姉ちゃんもどきがいらなくなる日

1人外へ出て、外の空気を吸った。


皆はご飯に行ったらしい、コーチから連絡があった。


飛雄はもう、こんな時にご飯を食べなさいって言う人も、ご飯を一緒に食べてくれる人もいるんだなぁ。


「姉ちゃんちょっと、寂しいかもしんない。」


へらりと笑って気づかないフリをする。負けた悔しさと、自分から自立していく弟への寂しさから込み上げる涙に。


こうやって私は飛雄にとって不必要な人間へとなって行くのだろうな。なんて飛雄が良い方向へ進んでいると言うのに、皮肉めいた考え方しか出来ない自分に嫌気が差す。


姉ちゃんいなくてもきっと平気だろう、そう考え影山家と苗字家の人々にメールを送る。飛雄に対しては今は少し話したくないので誰かに伝えてもらうかな。
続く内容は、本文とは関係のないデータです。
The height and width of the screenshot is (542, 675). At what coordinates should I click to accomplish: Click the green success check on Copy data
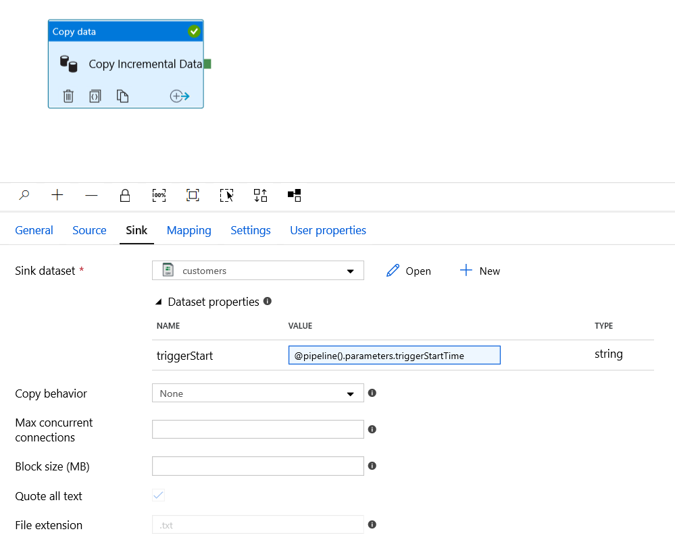[x=194, y=30]
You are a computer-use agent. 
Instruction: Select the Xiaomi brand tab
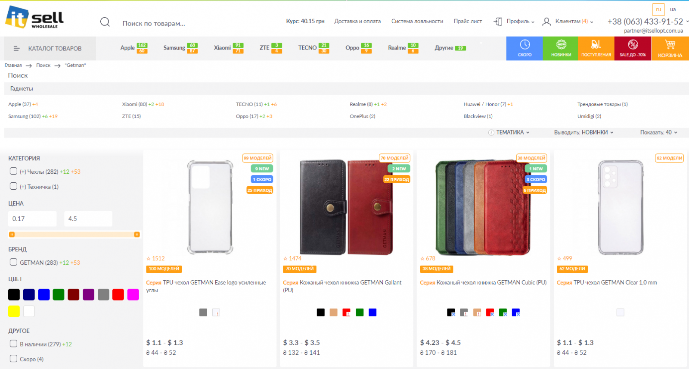tap(223, 48)
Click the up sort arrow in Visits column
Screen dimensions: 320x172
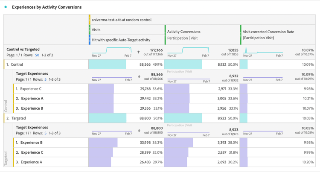pyautogui.click(x=138, y=52)
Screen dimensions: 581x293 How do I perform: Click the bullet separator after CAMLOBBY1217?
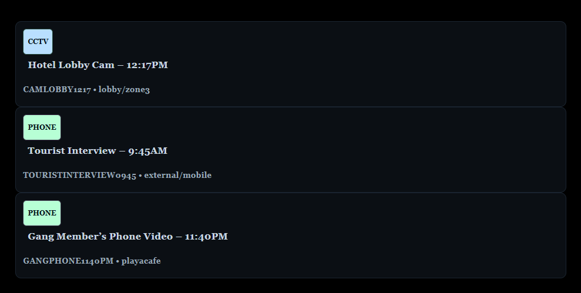95,90
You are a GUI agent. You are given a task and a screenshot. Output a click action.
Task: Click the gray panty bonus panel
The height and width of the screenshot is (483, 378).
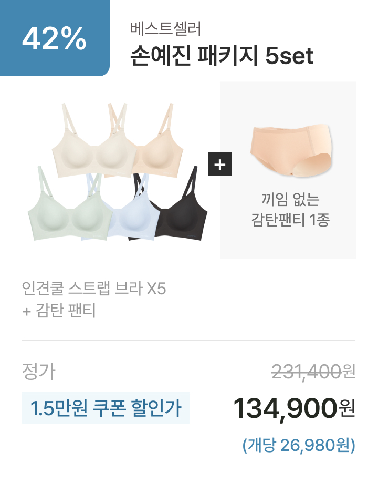(x=288, y=170)
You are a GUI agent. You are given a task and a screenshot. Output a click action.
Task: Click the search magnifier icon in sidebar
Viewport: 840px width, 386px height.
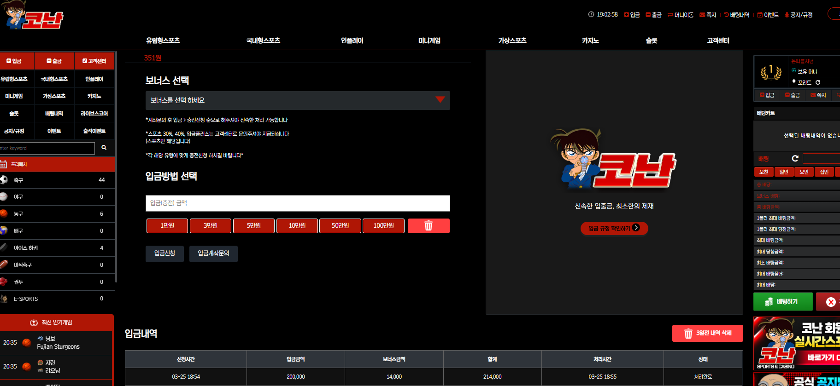coord(104,148)
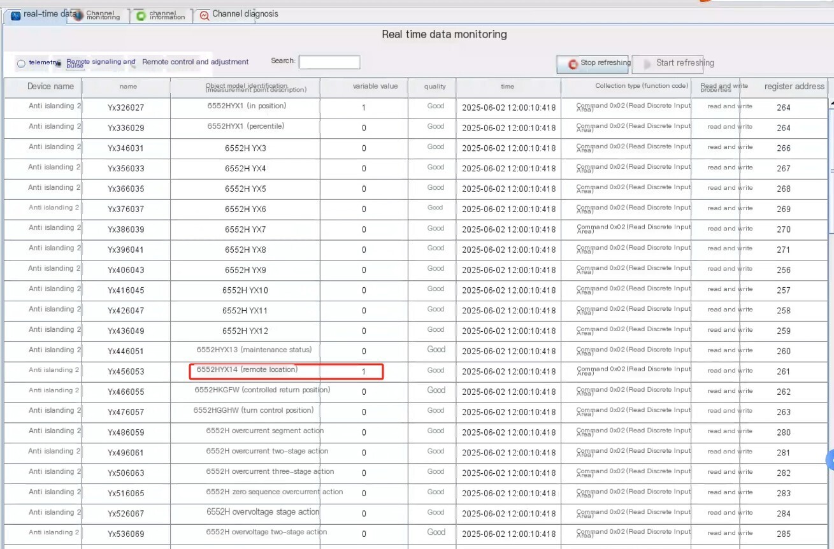Click the scrollbar up arrow
Viewport: 834px width, 549px height.
click(x=831, y=103)
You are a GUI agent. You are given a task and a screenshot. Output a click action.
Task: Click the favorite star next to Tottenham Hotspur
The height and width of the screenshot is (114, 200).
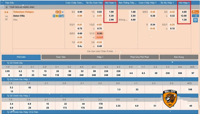tap(63, 12)
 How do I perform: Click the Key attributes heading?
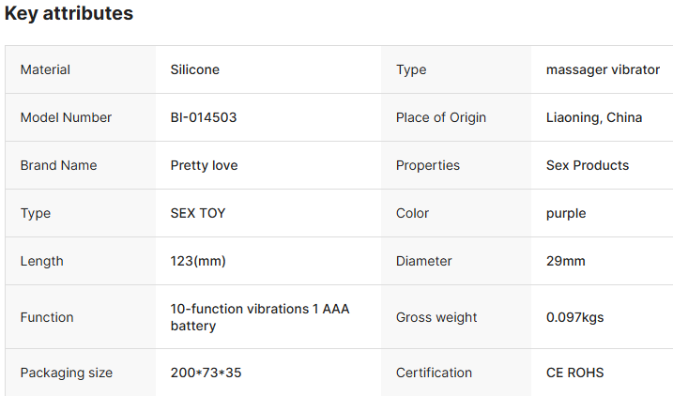pos(69,13)

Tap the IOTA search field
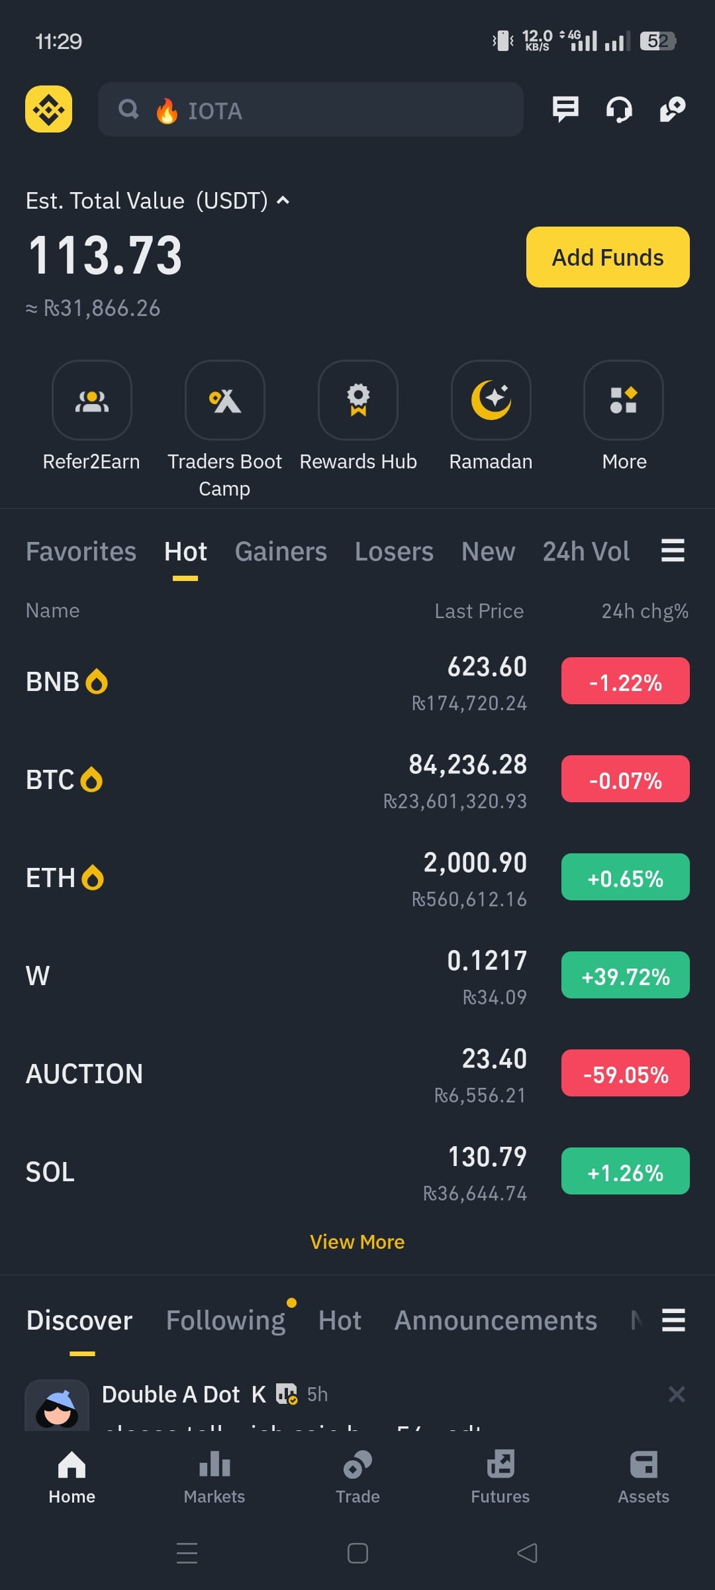pyautogui.click(x=310, y=109)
車に乗り込み家に向かう、今日は飛雄の成長をお祝いしよう。





「あら、おかえり。試合の結果名前ちゃんに聞いたわよ。……残念だったわね」


「ただいま。………ん。……?なんで母さんいるんだ」


「何よ、いちゃ悪いの?」


「そうじゃねぇ、いつもこんな時間いねぇだろ」


「今日ね、名前ちゃんうち来ないみたいだから夕飯お願いしますってメール来たのよ」


「え……?」


「さっき苗字さんとこのお母さんとも会ったわ、聞いたらそっちにも帰ってないみたいだから遊びにでも行ったのかしらね?まぁ20代前半だし遊びたい年頃でしょう」


そんなとこに突っ立ってないでさっさとお風呂入ってきなさい。そう母さんに言われるまで動けなかった。


なんでいねぇんだ名前。


酷く悔しくて、悔しくて悔しい。その分沢山泣いてきた。


でもいつもこんな時、負けて悔しい時、王様って言われた時、チームメイトに見放された時、白鳥沢に落ちた時。   一代さんがいなくなった時。


いつも隣にいてくれたのは名前だった。


なのになんで。いねぇんだよ。


見放された。そんな事名前に限ってある訳ないのに、思ってしまった。


さっき散々泣いてきたと言うのに、奥歯を噛み締める。拳を強く握る。


なんで、なんで。慰めてくれよ名前、話聞いてくれよ、隣にいてくれよ。


俺は携帯を開き、名前へ電話をかけた。





ブーッブーッと振動する携帯。


それをただお酒が乗ったカウンターに並べて眺める私。影山飛雄と言う文字を見て出る気が失せる。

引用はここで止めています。